Karena teks-teks seni merupakan perwujudan gugus-gagasan kemanusiaan, perkenalan dan persentuhan peserta-didik dengannya memungkinkan mereka belajar lebih banyak dari apa yang seharusnya. Dengan teks seni, peserta-didik tidak hanya belajar tentang mata pelajaran tertentu, tetapi juga tentang budaya komunitasnya - termasuk miskonsepsi yang inheren di dalamnya. Apalagi jika penciptaan teks seni tertentu bertolak dari kepentingan agama, maka ia pun menjadi "gapura-agung" bagi nilai-nilai kehidupan yang universal.

Sebagai medan eksplorasi kemanusiaan dan kontruksi identitas, fokus perhatian pelaksanaan pendidikan seni yang selalu tekstual seharusnya diubah dari teks ke khalayak/peserta didik. Teks seni pun menjadi sebuah pengalaman dan tidak berhenti sebagai objek, dan khalayak/peserta didik bukanlah konsumen, melainkan peraga aktif yang membawa teks-teks yang dihadapinya itu ke dalam kehidupan pikirannya. Oleh karena itu, "repertoir" atau "bingkai ekstratekstual" yang mereka bawa tatkala berhadapan dengan teks-teks tertentu akan berpengaruh terhadap pemaknaan. Latar belakang pengalaman dan pengetahuannya terlibat dalam penyusunan makna teks. Mereka "memanggil kembali" skema internal yang telah mereka miliki dan mengoperasikannya tatkala berhadapan dengan teks dalam rangka pemahaman. Pendek kata, mereka melakukan transaksi tekstual. Lewat "transaksi-transaksi"-nya dengan teks, makna disusun dalam rentangan kemungkinan yang disediakan oleh teks: terdapat "konstruk baru," makna baru yang disusun berdasarkan atas serpihan teks yang digelutinya.
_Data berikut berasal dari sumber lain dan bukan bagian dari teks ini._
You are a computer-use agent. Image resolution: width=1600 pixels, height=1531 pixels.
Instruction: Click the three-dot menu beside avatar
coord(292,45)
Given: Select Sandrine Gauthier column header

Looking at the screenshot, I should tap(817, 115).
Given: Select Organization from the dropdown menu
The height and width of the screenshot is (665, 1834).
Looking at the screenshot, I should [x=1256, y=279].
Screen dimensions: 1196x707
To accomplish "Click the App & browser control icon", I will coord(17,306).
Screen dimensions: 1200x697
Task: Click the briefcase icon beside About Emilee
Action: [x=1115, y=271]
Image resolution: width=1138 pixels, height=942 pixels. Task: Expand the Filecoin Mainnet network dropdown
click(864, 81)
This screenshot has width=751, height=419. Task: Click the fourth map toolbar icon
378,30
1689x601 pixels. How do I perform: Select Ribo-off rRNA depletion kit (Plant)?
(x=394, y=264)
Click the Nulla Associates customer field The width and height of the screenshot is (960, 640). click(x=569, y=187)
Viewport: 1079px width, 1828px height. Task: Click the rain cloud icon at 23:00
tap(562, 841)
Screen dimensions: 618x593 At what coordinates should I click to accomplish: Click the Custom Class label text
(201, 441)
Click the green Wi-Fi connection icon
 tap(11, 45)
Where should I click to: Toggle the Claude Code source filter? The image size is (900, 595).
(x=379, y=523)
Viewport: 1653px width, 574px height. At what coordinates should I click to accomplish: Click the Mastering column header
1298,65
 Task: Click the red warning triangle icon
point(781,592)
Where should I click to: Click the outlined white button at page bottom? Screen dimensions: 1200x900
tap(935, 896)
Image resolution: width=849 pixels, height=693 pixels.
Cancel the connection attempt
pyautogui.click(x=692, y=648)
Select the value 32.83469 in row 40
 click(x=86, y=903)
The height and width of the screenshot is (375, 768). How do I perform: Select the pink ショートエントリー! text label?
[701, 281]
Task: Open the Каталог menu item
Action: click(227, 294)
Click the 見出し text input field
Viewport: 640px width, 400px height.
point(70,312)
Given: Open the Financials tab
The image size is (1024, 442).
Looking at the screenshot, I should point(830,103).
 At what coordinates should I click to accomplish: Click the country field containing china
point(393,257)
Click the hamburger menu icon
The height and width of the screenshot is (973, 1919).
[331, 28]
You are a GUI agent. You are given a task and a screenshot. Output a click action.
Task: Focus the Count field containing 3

Transaksi itu pada hakikatnya merupakan konversasi atau dialog terus- menerus, sebuah negosiasi antara apa yang diketahui khalayak dan apa yang disajikan teks. Dengan demikian, proses itu meniscayakan pergeseran dari makna yang didasarkan pada teks, meaning-getting, ke meaning-making. Dalam praksis pembelajaran, para peserta didik dapat dibantu untuk mengajukan pertanyaan secara aktif dan, jika diperlukan, menyanggah teks: mereka dibawa masuk ke dalam situasi "perseteruan" dengan teks yang sedang dihadapinya. Hal ini antara lain dapat dilakukan melalui cara-cara: (1) Memformulasikan teka-teki mereka sendiri dan bukannya menjawab pertanyaan pengajarnya; (2) Melakukan spekulasi dan merumuskan hipotesis. Cara ini merupakan aktivitas yang diarahkan melalui metode-metode pengajaran tertentu, yakni metode yang menghindarkan diri dari sifat memberikan hukuman jika peserta didik melakukan kesalahan (menurut versi pengajar); (3) Mencocokkan ideologi-ideologi tekstual dengan ideologi yang dimiliki para peserta didik, misalnya saja dengan mengajukan pertanyaan "Siapa yang berbicara, kepada siapa, kapan, di mana, mengapa?" "Desain apa yang dimiliki teks ini menurut pendapat saya, seharusnyakah saya menentang dan berseteru dengannya?"